## start
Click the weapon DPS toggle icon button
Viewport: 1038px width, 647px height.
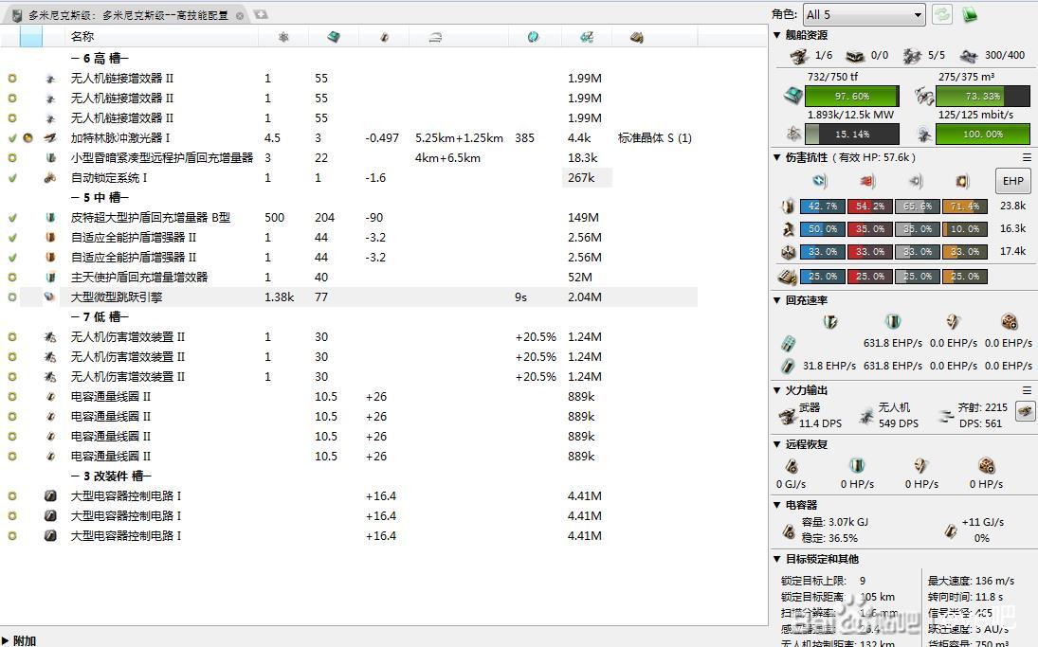tap(1025, 411)
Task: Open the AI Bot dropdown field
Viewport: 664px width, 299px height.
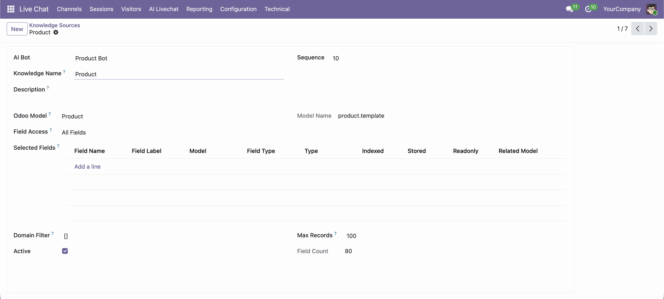Action: pos(178,58)
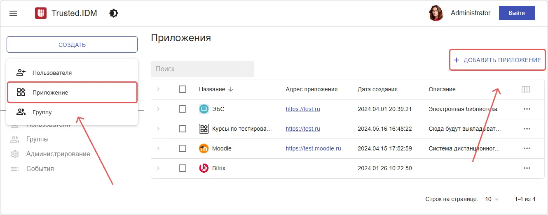Click the Trusted.IDM logo icon
Screen dimensions: 548x215
pos(41,13)
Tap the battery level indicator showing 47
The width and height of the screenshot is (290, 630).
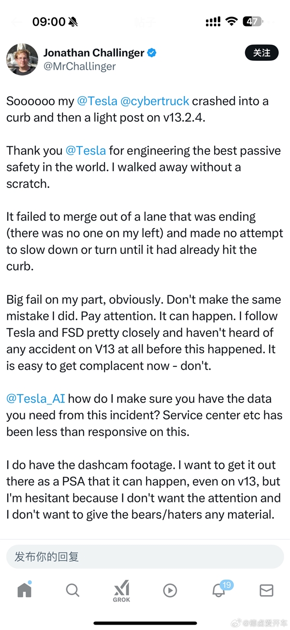252,21
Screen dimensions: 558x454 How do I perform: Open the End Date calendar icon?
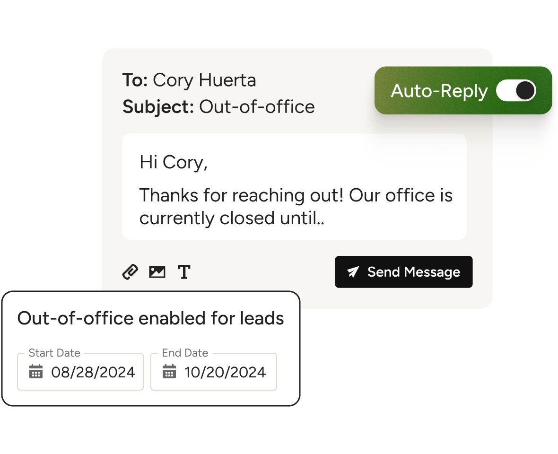pyautogui.click(x=169, y=372)
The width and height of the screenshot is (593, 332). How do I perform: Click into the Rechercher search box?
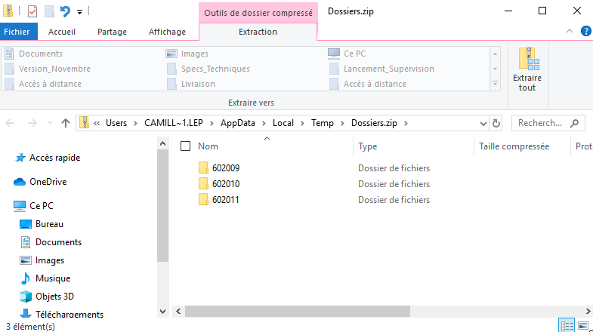542,123
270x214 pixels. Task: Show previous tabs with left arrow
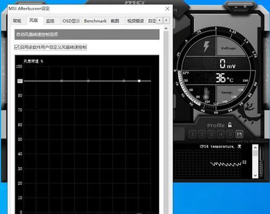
## end
● **GIVEN TASK**
Arrange every line of the material above as a numbered list, skipping blank lines and leaving out the pictures.

● **COMPLETE OUTPUT**
1. Click the weapon DPS toggle icon button
2. Viewport: 1038px width, 647px height.
3. tap(1025, 411)
4. Task: Open the AI Bot dropdown field
5. Viewport: 664px width, 299px height.
6. Action: pos(178,58)
7. Click the Trusted.IDM logo icon
8. Screen dimensions: 548x215
9. pos(41,13)
10. Tap the battery level indicator showing 47
11. The width and height of the screenshot is (290, 630).
12. 252,21
13. Screen dimensions: 558x454 How do I perform: Open the End Date calendar icon?
14. pyautogui.click(x=169, y=372)
15. The width and height of the screenshot is (593, 332). How do I perform: Click into the Rechercher search box?
16. 542,123
17. 270x214 pixels. Task: Show previous tabs with left arrow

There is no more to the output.